> [ACTIONS TO TAKE]
#1 Summarize the review of "Santiago" below in two sentences.
#2 Answer these questions using the review of "Santiago" below, one answer per line, marked like the questions.
(a) Which actor plays Cash Adams?
(b) In what year is the film set?
(c) Who captains the paddle steamer, and which actor plays that part?
#3 Copy word for word the passage of the review of "Santiago" below, beginning at the words "Rosanna had just" and stopping after "matching the story.".

> [PAGE]
# # # #
28 May 2017 | tomsview
| Wake me when the revolution starts
Even as a 9-year old in 1956, looking up at the screen in a suburban Sydney theatre on a Saturday afternoon, I knew "Santiago" was lacklustre.

Set during the 1898 Cuban revolution against Spain, enemies and gunrunners Cash Adams (Alan Ladd) and Clay Pike (Lloyd Nolan) join forces to ship guns to the rebels. However "Santiago" had the same predictable formula of many an Alan Ladd film at the time. Although they opened with an action sequence, they soon settled into an interminable gabfest while Ladd's character (usually embittered by something) sorted out the romantic situation with the girl in the movie - Rosanna Podestà in this case.

Rosanna had just launched a thousand ships as Helen in "Helen of Troy" (still a favourite). Apparently she couldn't speak English and learned her lines by rote for that movie. In "Santiago" she may have been dubbed; her voice has a rather detached quality.

The novel element in "Santiago" is that the guns are being taken to Cuba on a Mississippi paddle steamer captained by 'Sidewheel' Jones (Chill Wills). In those days, Alan Ladd and Chill Wills were actors I knew better than Laurence Olivier or Marlon Brando.

It didn't take a particularly demanding critic to see that the interiors and much else in "Santiago" were filmed in a flat, artless manner, more or less matching the story.
# # # #
> [MATERIAL]
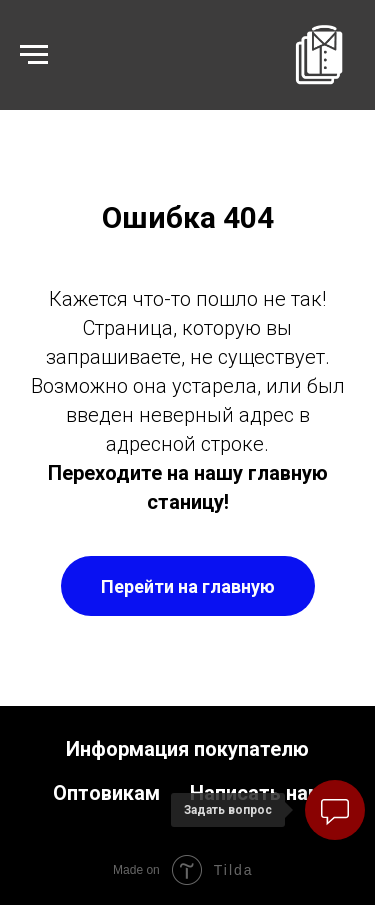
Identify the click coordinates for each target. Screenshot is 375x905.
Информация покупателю (187, 749)
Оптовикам (106, 793)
# # # #
> [SET OF ANSWERS]
#1 The reviewer saw "Santiago," a film set during the 1898 Cuban revolution against Spain in which two gunrunners played by Alan Ladd and Lloyd Nolan join forces to ship guns to the rebels, as a 9-year-old in 1956 and knew even then that it was lackluster. Apart from the novelty of carrying the guns on a Mississippi paddle steamer, it followed the predictable formula of Alan Ladd films of the time and was filmed in a flat, artless manner.

#2
(a) Alan Ladd
(b) 1898
(c) 'Sidewheel' Jones, played by Chill Wills

#3
Rosanna had just launched a thousand ships as Helen in "Helen of Troy" (still a favourite). Apparently she couldn't speak English and learned her lines by rote for that movie. In "Santiago" she may have been dubbed; her voice has a rather detached quality.

The novel element in "Santiago" is that the guns are being taken to Cuba on a Mississippi paddle steamer captained by 'Sidewheel' Jones (Chill Wills). In those days, Alan Ladd and Chill Wills were actors I knew better than Laurence Olivier or Marlon Brando.

It didn't take a particularly demanding critic to see that the interiors and much else in "Santiago" were filmed in a flat, artless manner, more or less matching the story.